The question of what is a representative prostitute is an important one. I will answer it based on my own lived experience of prostitution and what I saw to be representative of the women I worked with, both indoors and outdoors and at the upper, middle and lower ends of prostitutions social spectrum. I do so because there were certain commonalities between the lives and the attitudes of the women in all these areas of prostitution. They were distinct and unmistakeable.
A representative prostitute is somebody who’s lived experience of prostitution and consequential attitudes towards it are those experienced by and held by the majority. So of course in discerning what a representative prostitute is we need to look at what are the most commonly held attitudes among prostitutes, what are the most common opinions towards prostitution expressed by those who’ve lived it. If we are to truly discern what the defining features of a representative prostitute is, then we need to know what are the most common reasons for their entry into prostitution and what are their feelings about those reasons, and about where those reasons led them.
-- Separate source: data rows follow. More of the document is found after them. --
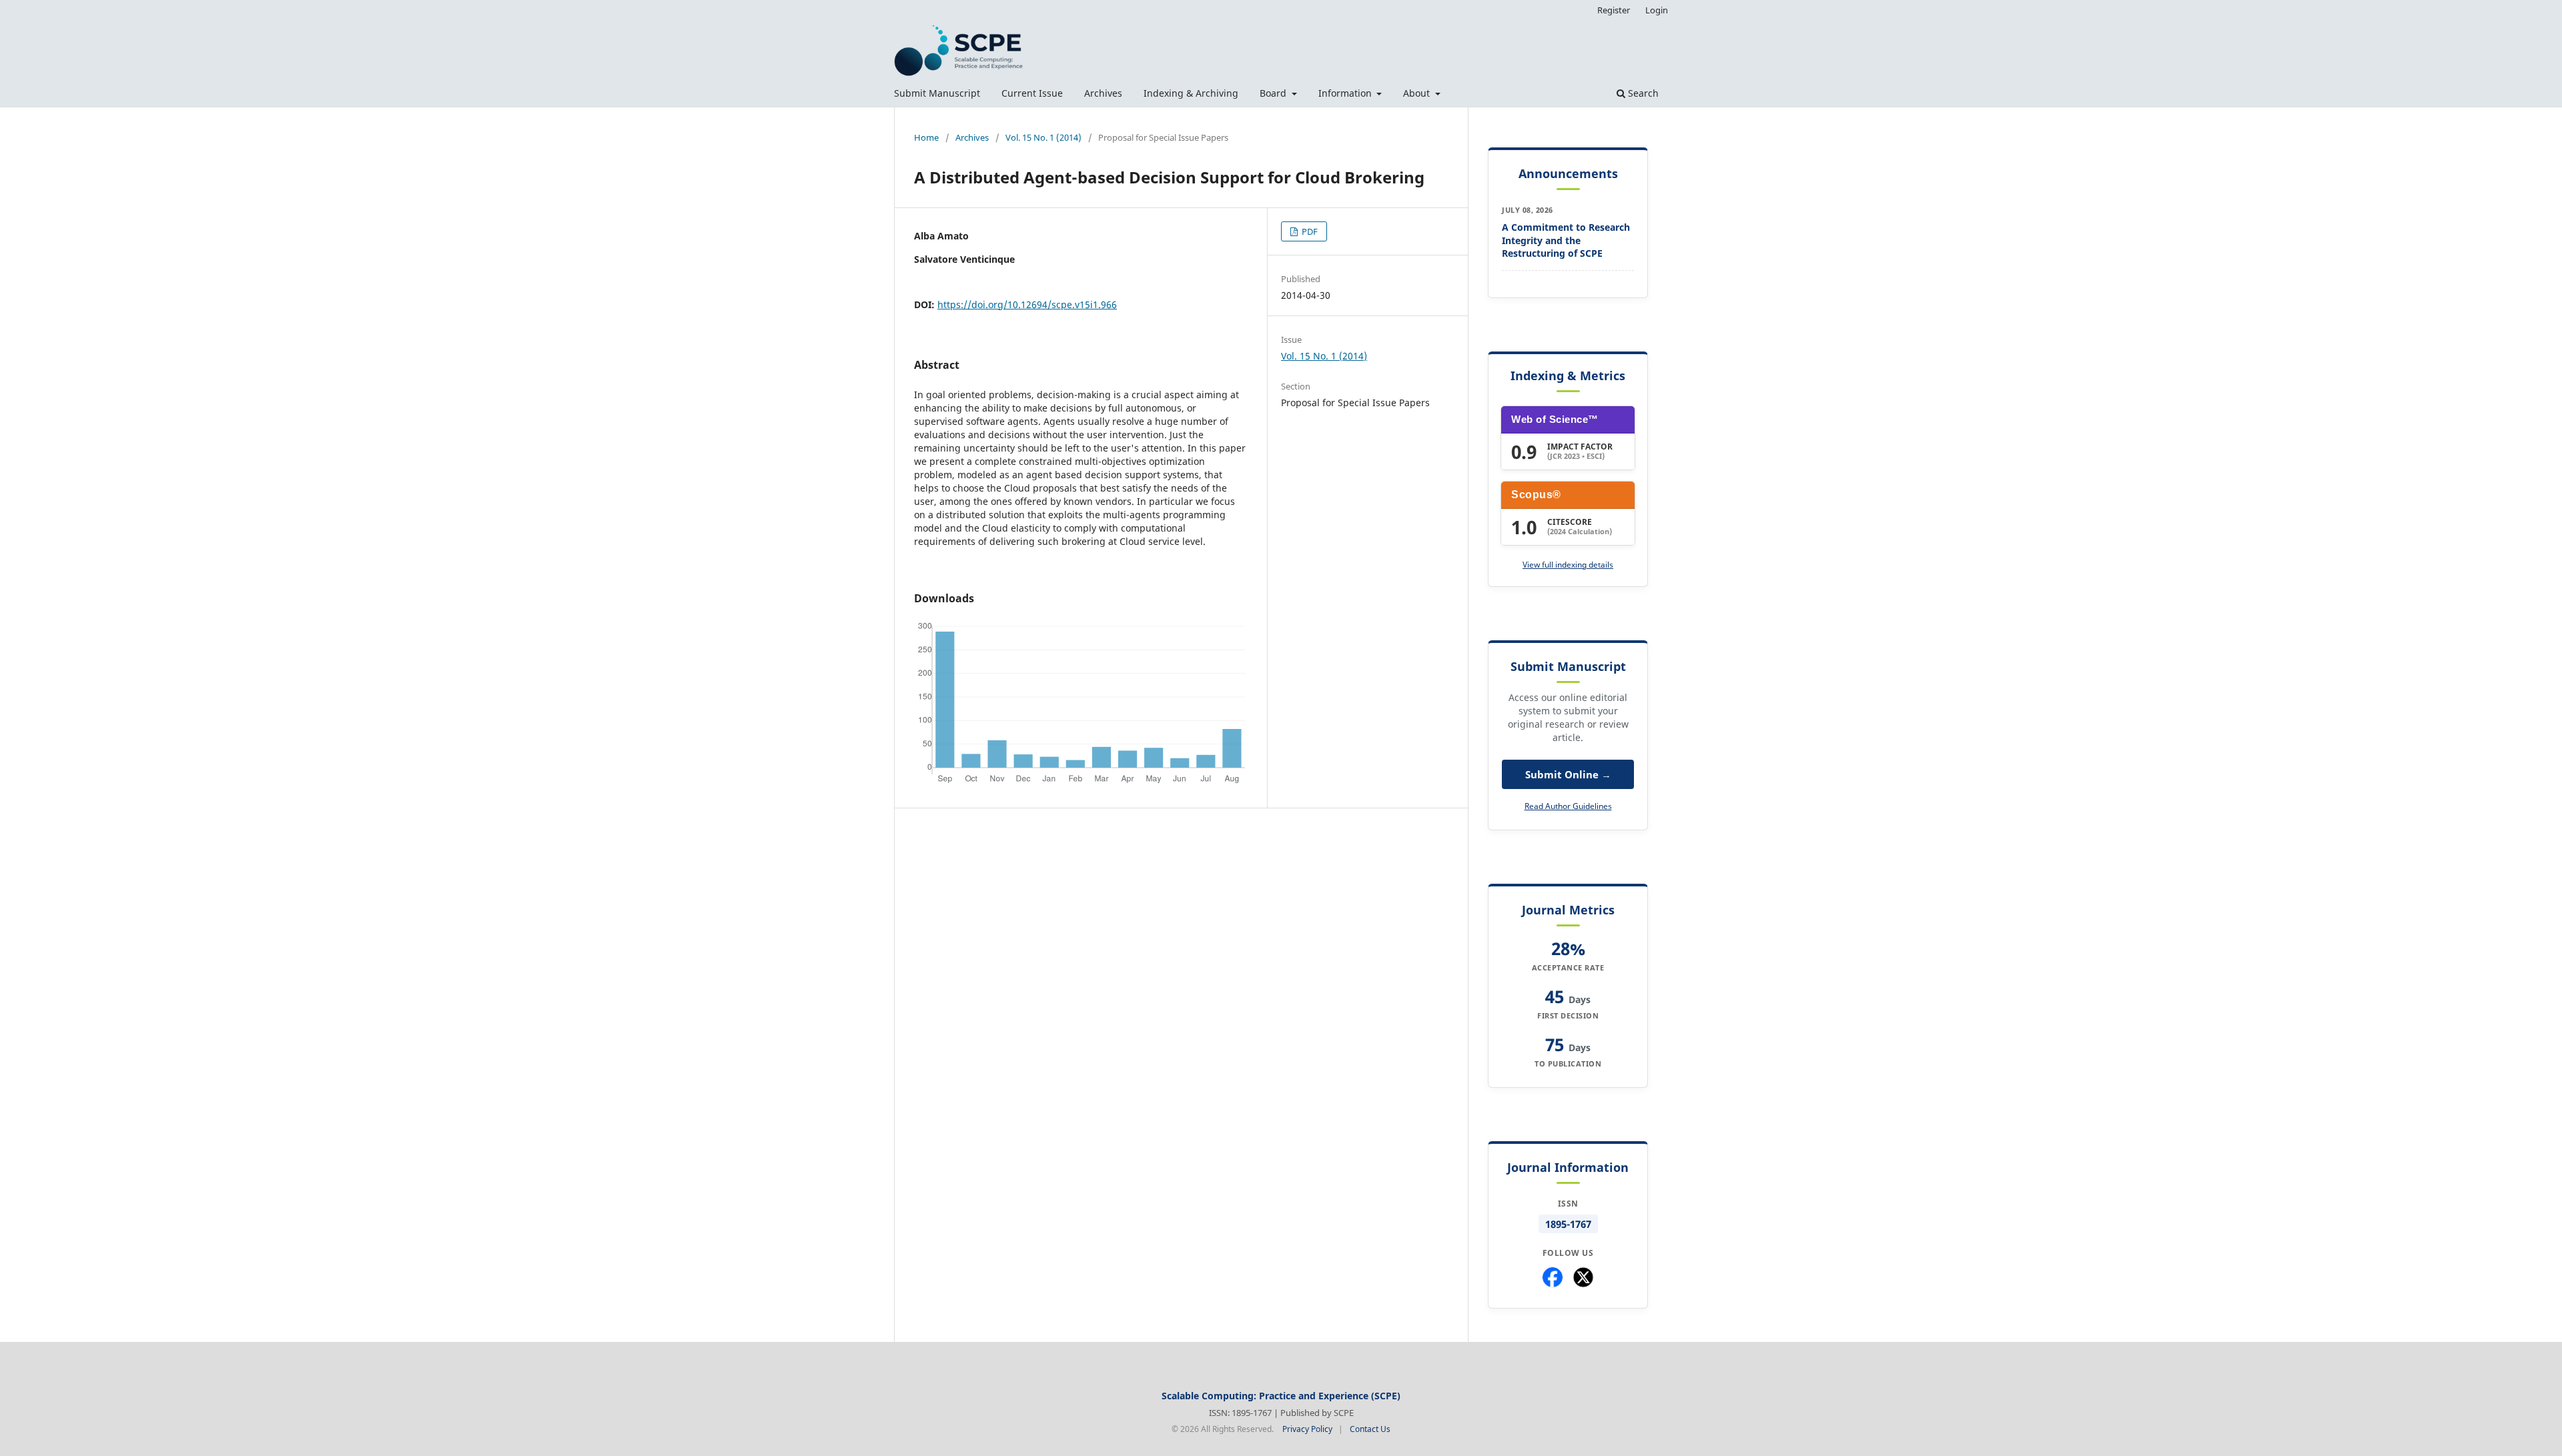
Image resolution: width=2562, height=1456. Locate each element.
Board (1274, 93)
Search (1642, 93)
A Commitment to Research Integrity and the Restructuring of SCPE (1566, 240)
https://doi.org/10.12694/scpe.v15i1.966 (1027, 304)
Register (1613, 10)
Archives (1103, 93)
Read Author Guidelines (1568, 806)
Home (926, 137)
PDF (1309, 231)
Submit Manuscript (937, 93)
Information (1346, 93)
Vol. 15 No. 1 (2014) (1043, 137)
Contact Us (1370, 1429)
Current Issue (1032, 93)
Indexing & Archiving (1191, 93)
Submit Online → (1568, 774)
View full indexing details (1568, 564)
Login (1656, 10)
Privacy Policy (1307, 1429)
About (1417, 93)
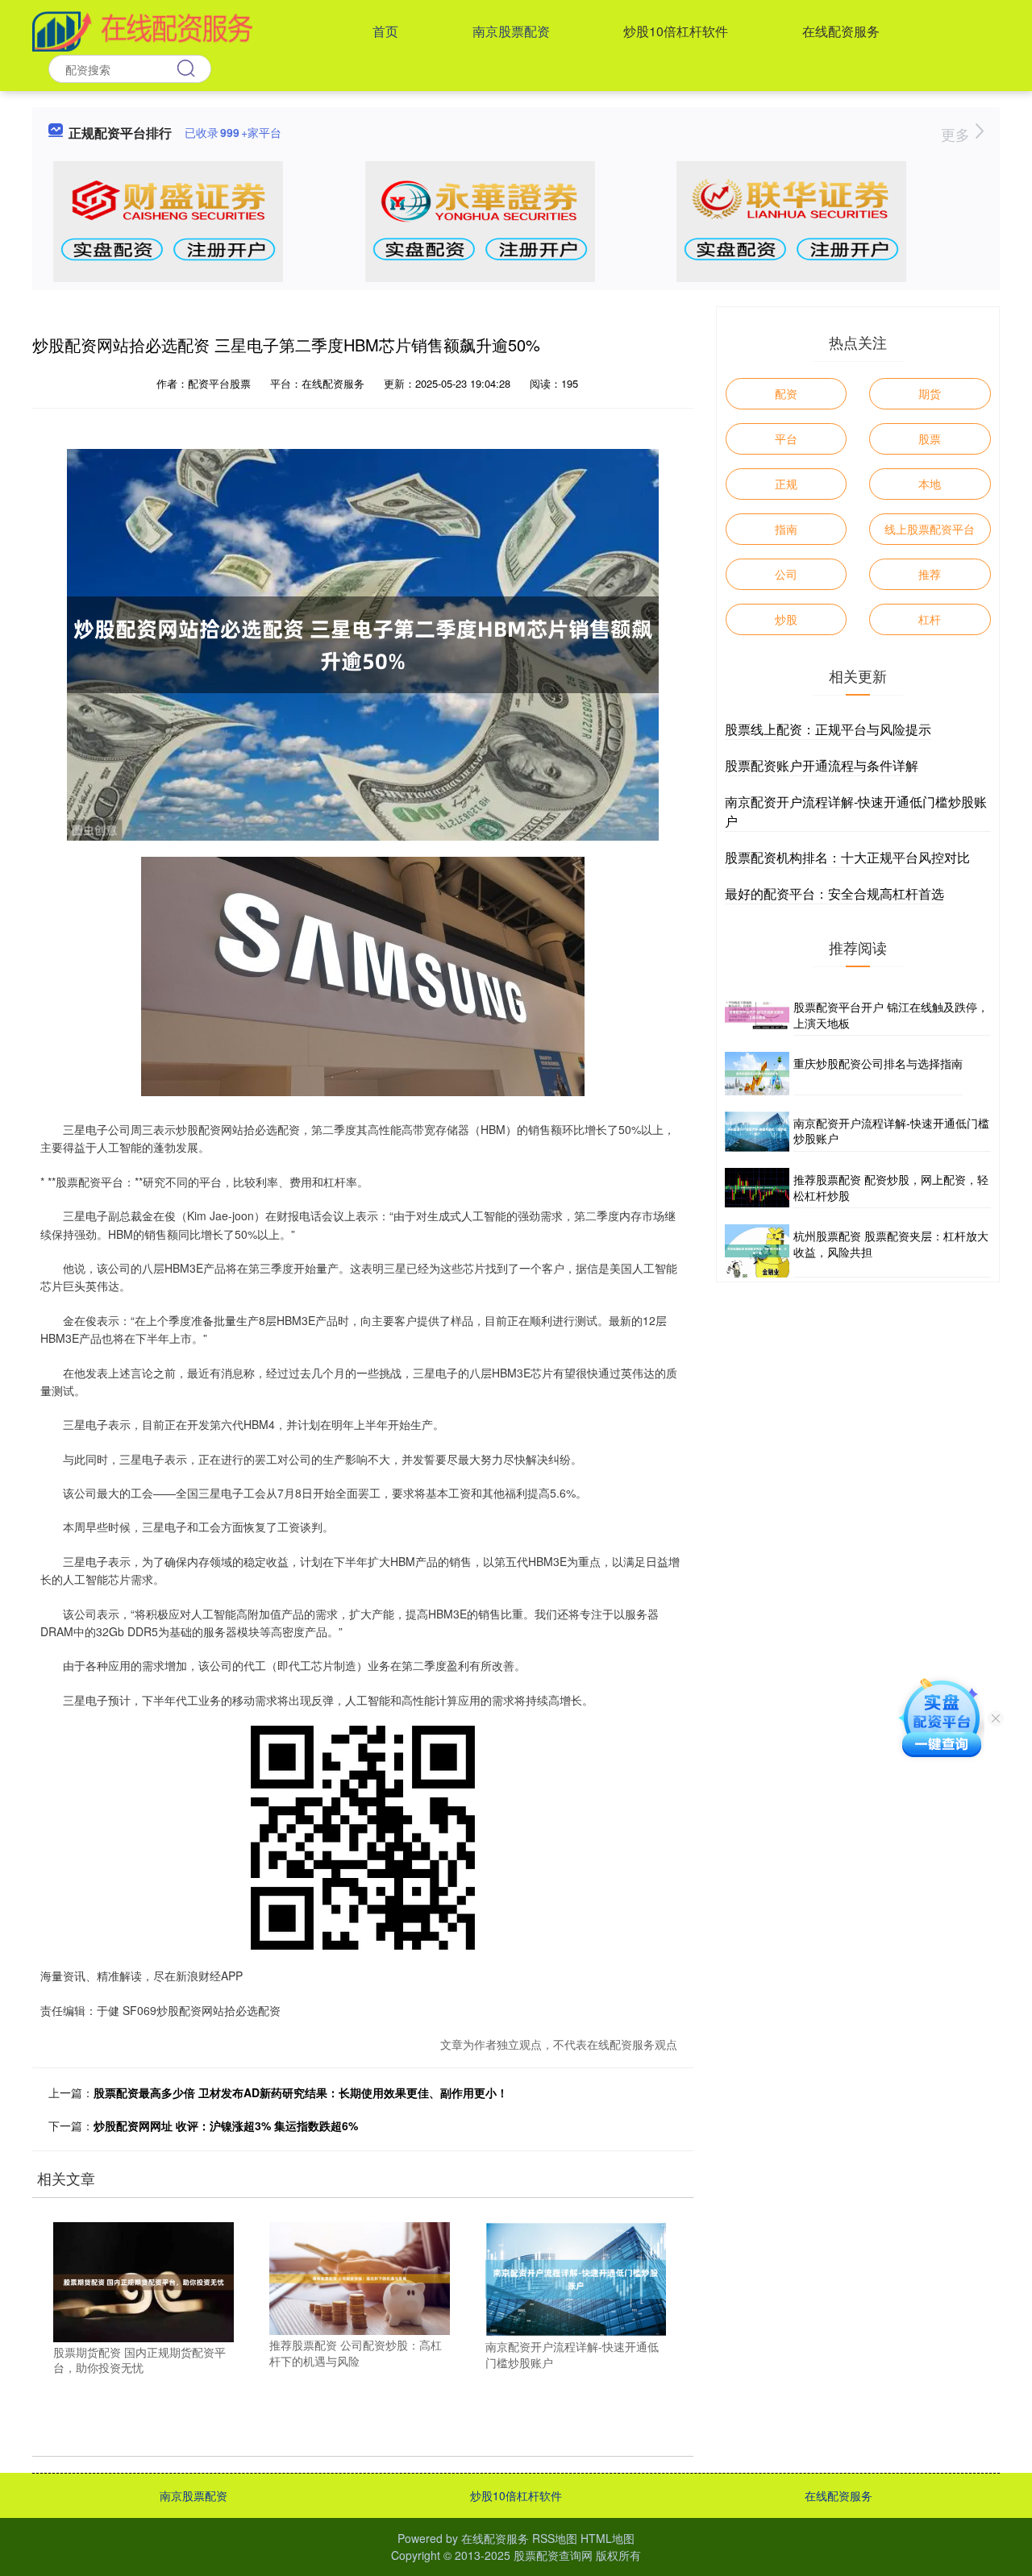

We also need to know (and it is very important to know) what are the majority experiences and opinions of the formerly prostituted, because it has been charted that the opinions of women undertake a significant shift depending on whether they currently are or have ever been prostituted. This has been noted, for example, in the Swedish Independent Evaluation of 2011. Its findings make sense to me; in fact I don’t see how it could be any other way. My own expressed opinions in prostitution were always constructed in the effort to protect myself. I berated myself over that for quite a long while afterwards, but to the best of my ability, I don’t do that anymore, because it was only natural that I would protect myself anyway I could and I need to be understanding and gentle with myself about that.
A detailed analysis of the interior experiences of the prostituted class has yet, in my awareness, to be undertaken. There have been many studies done that focus on prostitution, but not of the sort I am imagining: I would like to see a study that shaped the inner experience of prostitution for the publics understanding. I wonder how possible that would be, given my memories of my own closed-off ‘this-far-and-no-further’ responses to questioning during prostitution. I not only experienced that myself, but witnessed it constantly among at the attitudes of my peers to questioning by outsiders; so perhaps that is not even possible, or at least would not be possible in the absence of lie detector tests. I know that’s what it would have taken to have gotten the truth out of me in those times.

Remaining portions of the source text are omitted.